As @AlonKaftan described above - if you could help us understand this behavior better we'd appreciate it. Needless to say that we're latency sensitive and wish to learn how to utilize go-grpc to reach lowest latency, in a consistent manner.
For any issue with the code/run of the reproduction - please contact us. Thanks for your assistance!
Hey, thank you so much for the reproduction. This is probably due to the heuristics of the BDP estimation algorithm (estimates BDP from bytes sent * time), which if we want to change we would need to switch the heuristics, and for your use case, it's probably WAI for our thoughts on the algorithm. This would require a lot of engineering cycles, and I don't know if the team has bandwidth, but we'll see in the next few weeks. In the meantime, could you try manually configuring the window size, especially since you seem to know the size of your payloads?
@eladshoval, we're not entirely sure what is happening here, but this is unexpected. Can you experiment with this a little bit more, varying the size of your request payload (also try 16KB and 20KB) and some other gRPC settings?

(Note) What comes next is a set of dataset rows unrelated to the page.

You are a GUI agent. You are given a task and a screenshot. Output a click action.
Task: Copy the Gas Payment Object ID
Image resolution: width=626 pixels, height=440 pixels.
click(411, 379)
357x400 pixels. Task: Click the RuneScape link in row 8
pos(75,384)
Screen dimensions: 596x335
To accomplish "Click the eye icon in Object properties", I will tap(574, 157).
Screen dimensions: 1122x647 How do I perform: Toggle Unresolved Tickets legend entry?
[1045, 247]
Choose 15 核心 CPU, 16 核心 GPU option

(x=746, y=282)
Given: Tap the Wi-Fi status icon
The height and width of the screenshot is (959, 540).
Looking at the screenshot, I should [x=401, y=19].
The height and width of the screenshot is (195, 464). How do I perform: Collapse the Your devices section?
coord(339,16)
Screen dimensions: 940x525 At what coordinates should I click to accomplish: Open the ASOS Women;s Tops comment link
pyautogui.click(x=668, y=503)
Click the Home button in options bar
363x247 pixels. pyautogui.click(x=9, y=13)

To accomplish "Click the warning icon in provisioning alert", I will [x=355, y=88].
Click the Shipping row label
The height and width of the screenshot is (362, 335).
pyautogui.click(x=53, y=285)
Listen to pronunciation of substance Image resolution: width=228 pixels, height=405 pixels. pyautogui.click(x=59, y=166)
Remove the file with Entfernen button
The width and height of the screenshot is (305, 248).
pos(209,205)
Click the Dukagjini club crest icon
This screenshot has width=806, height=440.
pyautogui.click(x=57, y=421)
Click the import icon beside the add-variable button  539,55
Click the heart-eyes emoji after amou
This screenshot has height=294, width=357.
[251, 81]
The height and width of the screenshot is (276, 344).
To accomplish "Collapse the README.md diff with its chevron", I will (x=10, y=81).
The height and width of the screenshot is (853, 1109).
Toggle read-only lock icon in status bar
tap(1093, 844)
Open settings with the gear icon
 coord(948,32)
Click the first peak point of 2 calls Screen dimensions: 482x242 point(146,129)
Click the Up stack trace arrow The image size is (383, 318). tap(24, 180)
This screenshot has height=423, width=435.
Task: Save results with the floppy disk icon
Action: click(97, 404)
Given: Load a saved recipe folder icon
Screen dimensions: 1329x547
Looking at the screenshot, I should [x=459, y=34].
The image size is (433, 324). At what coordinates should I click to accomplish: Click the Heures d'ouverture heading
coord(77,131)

- https://pkg.go.dev/google.golang.org/grpc#WithWriteBufferSize (try 64KB)
- https://pkg.go.dev/google.golang.org/grpc#WithInitialConnWindowSize and https://pkg.go.dev/google.golang.org/grpc#WithInitialWindowSize (try 128KB for both together)
What is the RTT reported by ping on this connection?
This issue is labeled as requiring an update from the reporter, and no update has been received after 6 days. If no update is provided in the next 7 days, this issue will be automatically closed.
Hi @dfawley & @zasweq,
I made the attempt to run with the advised configuration (can be seen in the github project) - sadly trying the suggested (with various payload sizes) made no change to the outcome from what I have already depicted. As we've also seen before in our own attempts to adjust these configurations, prior to opening the ticket.
I made an additional run with more in-depth logging of go-grpc + http2.
GRPC_GO_LOG_SEVERITY_LEVEL=debug
GODEBUG="http2debug=2"
Findings were detailed in this shared doc - https://docs.google.com/document/d/1m1pxU2OIPPeHIivUx3oePcPJdkHXgCAAHB8N2bpha9c/edit?usp=sharing
In summary - you'll be able to see 2 scenarios/run, one with higher rate and one with lower rate of calls in which single-trip (Client->Sever or Server->Client) behaves differently, longer latency on low rate and shorter latency on high rate of calls.
BTW - Ping is ~209ms (AWS, us-east-1 -> ap-southeast-1)
We highly appreciate your assistance and hope this would help with getting a bit closer to finding the issue.
This issue is labeled as requiring an update from the reporter, and no update has been received after 6 days. If no update is provided in the next 7 days, this issue will be automatically closed.
Hi @dfawley Any findings so far ? Thoughts how to pursue this ? Thanks
Sorry; I would love to reproduce this and debug, but I just haven't had the time.
It would really help if you could take this example and make it run in a single binary, and have the client and server communicate using a connection wrapped with https://pkg.go.dev/google.golang.org/[email protected]/benchmark/latency to inject the 200+ms RTT latency you have. If it reproduces in that environment, it will be a lot easier to track it down than needing to run in specific AWS zones. It is also possible the problem is caused by external factors in this setup in which you are testing.
This is an example to show how the latency package can be used with gRPC: https://github.com/grpc/grpc-go/blob/26071c24f30ed6b9ba8a512f26e9f266ec8b083e/benchmark/benchmain/main.go#L267
https://github.com/grpc/grpc-go/blob/26071c24f30ed6b9ba8a512f26e9f266ec8b083e/benchmark/benchmain/main.go#L327-L331
(pass lis to grpc.Server.Serve)
This issue is labeled as requiring an update from the reporter, and no update has been received after 6 days. If no update is provided in the next 7 days, this issue will be automatically closed.
Hi @dfawley We will try, currently we are busy writing workarounds for this issue as it affects our production systems.
This issue is labeled as requiring an update from the reporter, and no update has been received after 6 days. If no update is provided in the next 7 days, this issue will be automatically closed.
Hi @dfawley, Can you please explain how do you feel the reproduction with the lib you suggested would help track the issue we see in terms of increased latency we see specifically cross regions communication? We are not sure how this would be better than the test app supplied which reproduce the issue. e.g. in case we won't reach reproduction with using your benchmark lib in standalone app reproduction (without actual grpc communication cross regions) - would this mean in your PoV that everything is OK and there isn't any issue? (The reason for asking is that we're a bit overloaded and wish to understand what difference investing in further reproduction would get us) Again, really appreciate your assistance to get to the bottom of this
This issue is labeled as requiring an update from the reporter, and no update has been received after 6 days. If no update is provided in the next 7 days, this issue will be automatically closed.
A big reason to use that latency injection package is the fact that this will scope the problem down to our repository, rather than the possibility that external factors in the environment in which you are testing (i.e. multiple AWS zones). Once scoped down to our repository, this will make it easily reproducible on our end, rather than having to deploy to your exact environment. Thanks.
This issue is labeled as requiring an update from the reporter, and no update has been received after 6 days. If no update is provided in the next 7 days, this issue will be automatically closed.